# [Requirements]
Copy the records below word for word, leaving every line as it stands.

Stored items
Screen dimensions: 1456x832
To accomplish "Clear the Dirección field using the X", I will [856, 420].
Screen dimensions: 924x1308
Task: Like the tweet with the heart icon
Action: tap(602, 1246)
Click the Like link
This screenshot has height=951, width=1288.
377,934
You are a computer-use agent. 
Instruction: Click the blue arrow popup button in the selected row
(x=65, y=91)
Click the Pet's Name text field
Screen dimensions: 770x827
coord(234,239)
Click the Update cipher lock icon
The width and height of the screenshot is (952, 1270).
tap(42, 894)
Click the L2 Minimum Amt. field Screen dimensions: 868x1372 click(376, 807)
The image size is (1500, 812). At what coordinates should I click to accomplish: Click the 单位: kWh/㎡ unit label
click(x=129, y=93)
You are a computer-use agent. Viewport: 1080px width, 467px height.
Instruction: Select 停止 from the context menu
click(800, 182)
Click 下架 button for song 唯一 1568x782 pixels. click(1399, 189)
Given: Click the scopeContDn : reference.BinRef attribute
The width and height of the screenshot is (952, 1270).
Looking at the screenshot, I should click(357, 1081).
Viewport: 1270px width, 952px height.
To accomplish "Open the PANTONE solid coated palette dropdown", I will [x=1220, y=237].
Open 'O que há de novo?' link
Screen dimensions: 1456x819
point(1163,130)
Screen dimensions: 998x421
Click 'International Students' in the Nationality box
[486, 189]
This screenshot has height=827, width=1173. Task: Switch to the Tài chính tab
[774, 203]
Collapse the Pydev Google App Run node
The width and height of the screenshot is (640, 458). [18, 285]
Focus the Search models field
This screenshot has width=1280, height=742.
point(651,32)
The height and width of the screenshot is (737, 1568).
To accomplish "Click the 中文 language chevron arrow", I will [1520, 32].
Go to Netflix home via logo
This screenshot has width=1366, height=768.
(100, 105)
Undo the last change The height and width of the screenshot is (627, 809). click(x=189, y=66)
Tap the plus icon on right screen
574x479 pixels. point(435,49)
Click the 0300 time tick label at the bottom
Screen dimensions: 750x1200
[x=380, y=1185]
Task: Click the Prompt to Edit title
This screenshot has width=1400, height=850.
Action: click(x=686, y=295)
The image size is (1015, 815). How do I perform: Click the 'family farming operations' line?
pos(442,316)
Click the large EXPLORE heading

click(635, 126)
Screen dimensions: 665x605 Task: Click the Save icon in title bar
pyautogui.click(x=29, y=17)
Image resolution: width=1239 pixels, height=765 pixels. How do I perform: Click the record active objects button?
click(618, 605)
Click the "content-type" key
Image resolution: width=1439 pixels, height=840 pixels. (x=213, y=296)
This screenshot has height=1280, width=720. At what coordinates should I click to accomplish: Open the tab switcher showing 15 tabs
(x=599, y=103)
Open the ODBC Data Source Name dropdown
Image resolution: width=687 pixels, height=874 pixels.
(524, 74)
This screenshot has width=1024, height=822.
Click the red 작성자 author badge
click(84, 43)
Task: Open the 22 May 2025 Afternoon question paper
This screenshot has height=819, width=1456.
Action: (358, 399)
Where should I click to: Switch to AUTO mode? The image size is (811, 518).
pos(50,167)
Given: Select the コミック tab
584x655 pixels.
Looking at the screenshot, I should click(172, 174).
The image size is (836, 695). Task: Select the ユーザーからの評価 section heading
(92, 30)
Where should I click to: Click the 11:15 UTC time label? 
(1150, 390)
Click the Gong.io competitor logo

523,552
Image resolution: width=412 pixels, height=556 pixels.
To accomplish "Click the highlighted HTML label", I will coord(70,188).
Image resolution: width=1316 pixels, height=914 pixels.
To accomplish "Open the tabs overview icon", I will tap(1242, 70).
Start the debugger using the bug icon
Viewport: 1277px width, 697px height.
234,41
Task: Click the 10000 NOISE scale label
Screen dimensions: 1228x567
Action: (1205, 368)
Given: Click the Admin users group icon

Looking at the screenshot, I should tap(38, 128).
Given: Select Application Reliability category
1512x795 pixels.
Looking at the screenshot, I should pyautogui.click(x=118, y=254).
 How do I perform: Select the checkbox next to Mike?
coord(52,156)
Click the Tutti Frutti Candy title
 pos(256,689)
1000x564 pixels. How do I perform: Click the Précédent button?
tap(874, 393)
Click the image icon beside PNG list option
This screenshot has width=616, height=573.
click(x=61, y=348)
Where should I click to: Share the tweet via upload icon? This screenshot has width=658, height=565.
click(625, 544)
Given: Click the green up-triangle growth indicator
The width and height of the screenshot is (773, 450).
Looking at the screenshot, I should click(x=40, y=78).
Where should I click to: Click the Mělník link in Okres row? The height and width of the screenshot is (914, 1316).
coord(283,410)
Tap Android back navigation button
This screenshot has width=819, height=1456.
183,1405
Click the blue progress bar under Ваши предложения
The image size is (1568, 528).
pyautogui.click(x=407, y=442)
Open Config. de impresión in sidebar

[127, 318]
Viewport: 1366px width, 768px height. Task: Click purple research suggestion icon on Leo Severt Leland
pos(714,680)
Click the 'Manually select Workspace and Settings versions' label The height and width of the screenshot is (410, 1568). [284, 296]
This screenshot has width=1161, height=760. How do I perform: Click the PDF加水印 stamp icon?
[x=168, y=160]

# [Reply to the exercise]
Screen dimensions: 1456x832
To accomplish "Clear the Dirección field using the X", I will [856, 420].
Screen dimensions: 924x1308
Task: Like the tweet with the heart icon
Action: tap(602, 1246)
Click the Like link
This screenshot has height=951, width=1288.
377,934
You are a computer-use agent. 
Instruction: Click the blue arrow popup button in the selected row
(x=65, y=91)
Click the Pet's Name text field
Screen dimensions: 770x827
coord(234,239)
Click the Update cipher lock icon
The width and height of the screenshot is (952, 1270).
tap(42, 894)
Click the L2 Minimum Amt. field Screen dimensions: 868x1372 click(376, 807)
The image size is (1500, 812). At what coordinates should I click to accomplish: Click the 单位: kWh/㎡ unit label
click(x=129, y=93)
You are a computer-use agent. Viewport: 1080px width, 467px height.
Instruction: Select 停止 from the context menu
click(800, 182)
Click 下架 button for song 唯一 1568x782 pixels. click(1399, 189)
Given: Click the scopeContDn : reference.BinRef attribute
The width and height of the screenshot is (952, 1270).
Looking at the screenshot, I should click(357, 1081).
Viewport: 1270px width, 952px height.
To accomplish "Open the PANTONE solid coated palette dropdown", I will [x=1220, y=237].
Open 'O que há de novo?' link
Screen dimensions: 1456x819
point(1163,130)
Screen dimensions: 998x421
Click 'International Students' in the Nationality box
[486, 189]
This screenshot has height=827, width=1173. Task: Switch to the Tài chính tab
[774, 203]
Collapse the Pydev Google App Run node
The width and height of the screenshot is (640, 458). [18, 285]
Focus the Search models field
This screenshot has width=1280, height=742.
point(651,32)
The height and width of the screenshot is (737, 1568).
To accomplish "Click the 中文 language chevron arrow", I will [1520, 32].
Go to Netflix home via logo
This screenshot has width=1366, height=768.
(100, 105)
Undo the last change The height and width of the screenshot is (627, 809). click(x=189, y=66)
Tap the plus icon on right screen
574x479 pixels. point(435,49)
Click the 0300 time tick label at the bottom
Screen dimensions: 750x1200
[x=380, y=1185]
Task: Click the Prompt to Edit title
This screenshot has width=1400, height=850.
Action: click(x=686, y=295)
The image size is (1015, 815). How do I perform: Click the 'family farming operations' line?
pos(442,316)
Click the large EXPLORE heading

click(635, 126)
Screen dimensions: 665x605 Task: Click the Save icon in title bar
pyautogui.click(x=29, y=17)
Image resolution: width=1239 pixels, height=765 pixels. How do I perform: Click the record active objects button?
click(618, 605)
Click the "content-type" key
Image resolution: width=1439 pixels, height=840 pixels. (x=213, y=296)
This screenshot has height=1280, width=720. At what coordinates should I click to accomplish: Open the tab switcher showing 15 tabs
(x=599, y=103)
Open the ODBC Data Source Name dropdown
Image resolution: width=687 pixels, height=874 pixels.
(524, 74)
This screenshot has width=1024, height=822.
Click the red 작성자 author badge
click(84, 43)
Task: Open the 22 May 2025 Afternoon question paper
This screenshot has height=819, width=1456.
Action: (358, 399)
Where should I click to: Switch to AUTO mode? The image size is (811, 518).
pos(50,167)
Given: Select the コミック tab
584x655 pixels.
Looking at the screenshot, I should click(172, 174).
The image size is (836, 695). Task: Select the ユーザーからの評価 section heading
(92, 30)
Where should I click to: Click the 11:15 UTC time label? 
(1150, 390)
Click the Gong.io competitor logo

523,552
Image resolution: width=412 pixels, height=556 pixels.
To accomplish "Click the highlighted HTML label", I will coord(70,188).
Image resolution: width=1316 pixels, height=914 pixels.
To accomplish "Open the tabs overview icon", I will tap(1242, 70).
Start the debugger using the bug icon
Viewport: 1277px width, 697px height.
234,41
Task: Click the 10000 NOISE scale label
Screen dimensions: 1228x567
Action: (1205, 368)
Given: Click the Admin users group icon

Looking at the screenshot, I should tap(38, 128).
Given: Select Application Reliability category
1512x795 pixels.
Looking at the screenshot, I should pyautogui.click(x=118, y=254).
 How do I perform: Select the checkbox next to Mike?
coord(52,156)
Click the Tutti Frutti Candy title
 pos(256,689)
1000x564 pixels. How do I perform: Click the Précédent button?
tap(874, 393)
Click the image icon beside PNG list option
This screenshot has width=616, height=573.
click(x=61, y=348)
Where should I click to: Share the tweet via upload icon? This screenshot has width=658, height=565.
click(625, 544)
Given: Click the green up-triangle growth indicator
The width and height of the screenshot is (773, 450).
Looking at the screenshot, I should click(x=40, y=78).
Where should I click to: Click the Mělník link in Okres row? The height and width of the screenshot is (914, 1316).
coord(283,410)
Tap Android back navigation button
This screenshot has width=819, height=1456.
183,1405
Click the blue progress bar under Ваши предложения
The image size is (1568, 528).
pyautogui.click(x=407, y=442)
Open Config. de impresión in sidebar

[127, 318]
Viewport: 1366px width, 768px height. Task: Click purple research suggestion icon on Leo Severt Leland
pos(714,680)
Click the 'Manually select Workspace and Settings versions' label The height and width of the screenshot is (410, 1568). [284, 296]
This screenshot has width=1161, height=760. How do I perform: Click the PDF加水印 stamp icon?
[x=168, y=160]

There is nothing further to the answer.